THE INPUT below:
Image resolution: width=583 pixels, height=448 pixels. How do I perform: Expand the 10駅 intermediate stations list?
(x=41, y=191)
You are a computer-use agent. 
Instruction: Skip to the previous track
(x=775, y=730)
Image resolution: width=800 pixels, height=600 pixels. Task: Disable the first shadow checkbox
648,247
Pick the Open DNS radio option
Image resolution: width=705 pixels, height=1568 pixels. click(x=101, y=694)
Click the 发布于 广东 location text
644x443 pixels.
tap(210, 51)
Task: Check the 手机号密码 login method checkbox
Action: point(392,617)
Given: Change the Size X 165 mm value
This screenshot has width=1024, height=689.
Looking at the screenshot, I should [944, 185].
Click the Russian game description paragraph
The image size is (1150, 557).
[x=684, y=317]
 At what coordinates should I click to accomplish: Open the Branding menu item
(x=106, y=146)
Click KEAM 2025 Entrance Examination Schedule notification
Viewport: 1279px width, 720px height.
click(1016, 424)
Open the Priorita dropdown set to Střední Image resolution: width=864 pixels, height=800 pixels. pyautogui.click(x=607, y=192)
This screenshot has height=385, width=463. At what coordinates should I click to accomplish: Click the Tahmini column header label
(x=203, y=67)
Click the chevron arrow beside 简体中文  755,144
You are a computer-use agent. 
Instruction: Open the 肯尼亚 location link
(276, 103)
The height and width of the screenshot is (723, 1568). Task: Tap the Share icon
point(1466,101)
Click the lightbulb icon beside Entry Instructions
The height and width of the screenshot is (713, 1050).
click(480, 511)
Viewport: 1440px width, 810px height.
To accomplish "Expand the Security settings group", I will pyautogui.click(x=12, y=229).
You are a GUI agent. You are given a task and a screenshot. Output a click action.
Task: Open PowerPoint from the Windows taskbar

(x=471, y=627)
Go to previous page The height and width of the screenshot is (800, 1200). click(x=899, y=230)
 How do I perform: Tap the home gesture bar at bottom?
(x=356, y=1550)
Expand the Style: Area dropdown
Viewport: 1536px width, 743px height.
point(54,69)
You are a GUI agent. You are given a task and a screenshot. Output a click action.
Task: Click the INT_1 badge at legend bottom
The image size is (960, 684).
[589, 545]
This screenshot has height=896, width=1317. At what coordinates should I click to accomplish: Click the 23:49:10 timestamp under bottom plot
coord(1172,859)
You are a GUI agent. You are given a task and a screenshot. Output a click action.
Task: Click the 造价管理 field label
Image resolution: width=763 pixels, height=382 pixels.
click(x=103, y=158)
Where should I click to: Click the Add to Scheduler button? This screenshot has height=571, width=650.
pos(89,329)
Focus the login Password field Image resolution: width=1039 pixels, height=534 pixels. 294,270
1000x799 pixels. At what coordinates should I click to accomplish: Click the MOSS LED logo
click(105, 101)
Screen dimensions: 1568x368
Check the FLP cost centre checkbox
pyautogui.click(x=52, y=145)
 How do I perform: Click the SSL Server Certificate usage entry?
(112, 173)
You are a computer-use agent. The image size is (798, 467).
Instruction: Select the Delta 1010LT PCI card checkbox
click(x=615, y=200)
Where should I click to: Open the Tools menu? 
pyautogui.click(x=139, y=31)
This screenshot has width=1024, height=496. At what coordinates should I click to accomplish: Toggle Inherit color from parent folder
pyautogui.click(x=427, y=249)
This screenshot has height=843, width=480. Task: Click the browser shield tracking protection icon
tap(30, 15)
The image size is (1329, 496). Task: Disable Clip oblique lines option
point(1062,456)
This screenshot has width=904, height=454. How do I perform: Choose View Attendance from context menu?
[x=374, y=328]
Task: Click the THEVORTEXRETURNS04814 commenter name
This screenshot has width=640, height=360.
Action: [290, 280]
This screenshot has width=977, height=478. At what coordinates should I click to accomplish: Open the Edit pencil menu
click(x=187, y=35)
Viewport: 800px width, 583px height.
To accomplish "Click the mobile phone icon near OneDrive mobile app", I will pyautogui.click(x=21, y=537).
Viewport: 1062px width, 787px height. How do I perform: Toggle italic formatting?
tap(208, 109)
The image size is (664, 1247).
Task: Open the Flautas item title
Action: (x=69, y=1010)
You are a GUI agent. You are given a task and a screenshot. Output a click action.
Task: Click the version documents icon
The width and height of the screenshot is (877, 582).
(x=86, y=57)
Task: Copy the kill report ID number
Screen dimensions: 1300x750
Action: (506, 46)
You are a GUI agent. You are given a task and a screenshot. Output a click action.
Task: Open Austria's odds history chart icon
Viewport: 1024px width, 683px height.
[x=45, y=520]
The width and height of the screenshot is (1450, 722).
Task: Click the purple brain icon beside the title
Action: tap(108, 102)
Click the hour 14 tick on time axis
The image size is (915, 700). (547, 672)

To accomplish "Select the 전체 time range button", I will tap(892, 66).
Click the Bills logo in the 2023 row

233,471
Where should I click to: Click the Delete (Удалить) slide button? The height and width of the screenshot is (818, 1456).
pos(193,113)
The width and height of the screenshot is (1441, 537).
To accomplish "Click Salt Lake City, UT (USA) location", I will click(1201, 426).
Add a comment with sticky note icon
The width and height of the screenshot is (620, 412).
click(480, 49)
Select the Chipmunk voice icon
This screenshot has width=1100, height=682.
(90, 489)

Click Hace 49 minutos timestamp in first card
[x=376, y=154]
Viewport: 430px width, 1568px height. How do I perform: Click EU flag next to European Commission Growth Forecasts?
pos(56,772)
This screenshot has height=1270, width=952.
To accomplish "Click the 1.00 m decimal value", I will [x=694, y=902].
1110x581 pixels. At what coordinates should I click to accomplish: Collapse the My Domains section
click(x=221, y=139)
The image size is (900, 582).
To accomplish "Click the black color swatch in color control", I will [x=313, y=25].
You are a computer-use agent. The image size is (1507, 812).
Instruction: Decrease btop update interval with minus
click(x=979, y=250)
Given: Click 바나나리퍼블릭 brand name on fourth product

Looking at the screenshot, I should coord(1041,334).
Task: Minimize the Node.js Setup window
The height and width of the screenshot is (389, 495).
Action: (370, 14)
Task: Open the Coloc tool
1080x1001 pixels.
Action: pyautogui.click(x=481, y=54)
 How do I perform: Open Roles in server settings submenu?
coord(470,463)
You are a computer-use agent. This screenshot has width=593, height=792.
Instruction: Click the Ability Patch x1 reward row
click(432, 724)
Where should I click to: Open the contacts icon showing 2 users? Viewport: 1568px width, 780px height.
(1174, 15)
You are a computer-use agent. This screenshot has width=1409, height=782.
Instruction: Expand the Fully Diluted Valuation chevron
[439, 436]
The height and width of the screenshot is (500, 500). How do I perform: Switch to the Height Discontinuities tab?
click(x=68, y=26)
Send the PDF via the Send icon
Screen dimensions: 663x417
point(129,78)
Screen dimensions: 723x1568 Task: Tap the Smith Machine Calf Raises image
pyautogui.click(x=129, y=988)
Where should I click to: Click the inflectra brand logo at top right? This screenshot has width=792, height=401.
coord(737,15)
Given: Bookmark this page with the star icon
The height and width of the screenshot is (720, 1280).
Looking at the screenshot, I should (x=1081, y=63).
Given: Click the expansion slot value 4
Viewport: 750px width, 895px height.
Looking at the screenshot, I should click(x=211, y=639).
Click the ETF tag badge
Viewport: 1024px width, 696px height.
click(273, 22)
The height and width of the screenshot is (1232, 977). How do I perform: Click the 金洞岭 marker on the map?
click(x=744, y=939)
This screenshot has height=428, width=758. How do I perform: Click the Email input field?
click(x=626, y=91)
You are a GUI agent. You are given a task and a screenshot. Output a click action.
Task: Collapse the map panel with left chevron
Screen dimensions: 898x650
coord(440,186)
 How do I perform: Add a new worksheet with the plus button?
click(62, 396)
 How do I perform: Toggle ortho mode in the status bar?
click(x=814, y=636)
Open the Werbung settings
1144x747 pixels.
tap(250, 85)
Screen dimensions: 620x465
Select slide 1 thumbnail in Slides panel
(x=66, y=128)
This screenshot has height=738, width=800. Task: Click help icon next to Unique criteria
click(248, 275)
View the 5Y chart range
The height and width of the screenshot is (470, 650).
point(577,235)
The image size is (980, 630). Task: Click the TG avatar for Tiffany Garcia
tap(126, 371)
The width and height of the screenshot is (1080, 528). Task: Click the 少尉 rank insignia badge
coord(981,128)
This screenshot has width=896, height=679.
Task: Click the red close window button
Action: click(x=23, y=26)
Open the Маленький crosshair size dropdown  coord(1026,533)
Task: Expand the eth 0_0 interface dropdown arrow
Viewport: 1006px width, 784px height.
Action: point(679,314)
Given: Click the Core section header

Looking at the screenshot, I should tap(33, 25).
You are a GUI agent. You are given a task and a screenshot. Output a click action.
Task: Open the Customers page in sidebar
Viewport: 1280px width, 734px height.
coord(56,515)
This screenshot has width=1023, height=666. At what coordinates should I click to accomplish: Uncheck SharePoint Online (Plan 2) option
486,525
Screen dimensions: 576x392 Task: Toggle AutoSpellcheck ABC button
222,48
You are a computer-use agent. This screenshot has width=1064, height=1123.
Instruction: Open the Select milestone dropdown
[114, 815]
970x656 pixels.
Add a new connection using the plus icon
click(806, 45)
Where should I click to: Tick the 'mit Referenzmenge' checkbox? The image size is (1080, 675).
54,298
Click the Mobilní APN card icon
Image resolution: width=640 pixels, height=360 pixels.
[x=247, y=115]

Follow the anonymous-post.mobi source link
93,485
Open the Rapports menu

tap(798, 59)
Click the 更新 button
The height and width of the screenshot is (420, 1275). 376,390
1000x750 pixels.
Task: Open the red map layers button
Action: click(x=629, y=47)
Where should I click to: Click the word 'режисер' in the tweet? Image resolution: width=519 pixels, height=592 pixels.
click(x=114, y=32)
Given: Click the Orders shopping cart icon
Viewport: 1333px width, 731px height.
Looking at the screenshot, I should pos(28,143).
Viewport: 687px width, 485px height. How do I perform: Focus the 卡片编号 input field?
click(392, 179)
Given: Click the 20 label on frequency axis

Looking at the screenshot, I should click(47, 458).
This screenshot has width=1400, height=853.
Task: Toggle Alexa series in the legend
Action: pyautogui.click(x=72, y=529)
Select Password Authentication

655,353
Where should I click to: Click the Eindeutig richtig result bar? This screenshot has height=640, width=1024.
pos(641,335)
End of THE INPUT.
### DIRECTIONS
Copy every line where the word "computer" is present in the entries above.

### TASK OUTPUT
You are a computer-use agent. 
You are a computer-use agent. 
You are a computer-use agent. The image size is (798, 467).
You are a computer-use agent. The image size is (1507, 812).
You are a computer-use agent. This screenshot has width=593, height=792.
You are a computer-use agent. This screenshot has width=1409, height=782.
You are a computer-use agent. This screenshot has width=1064, height=1123.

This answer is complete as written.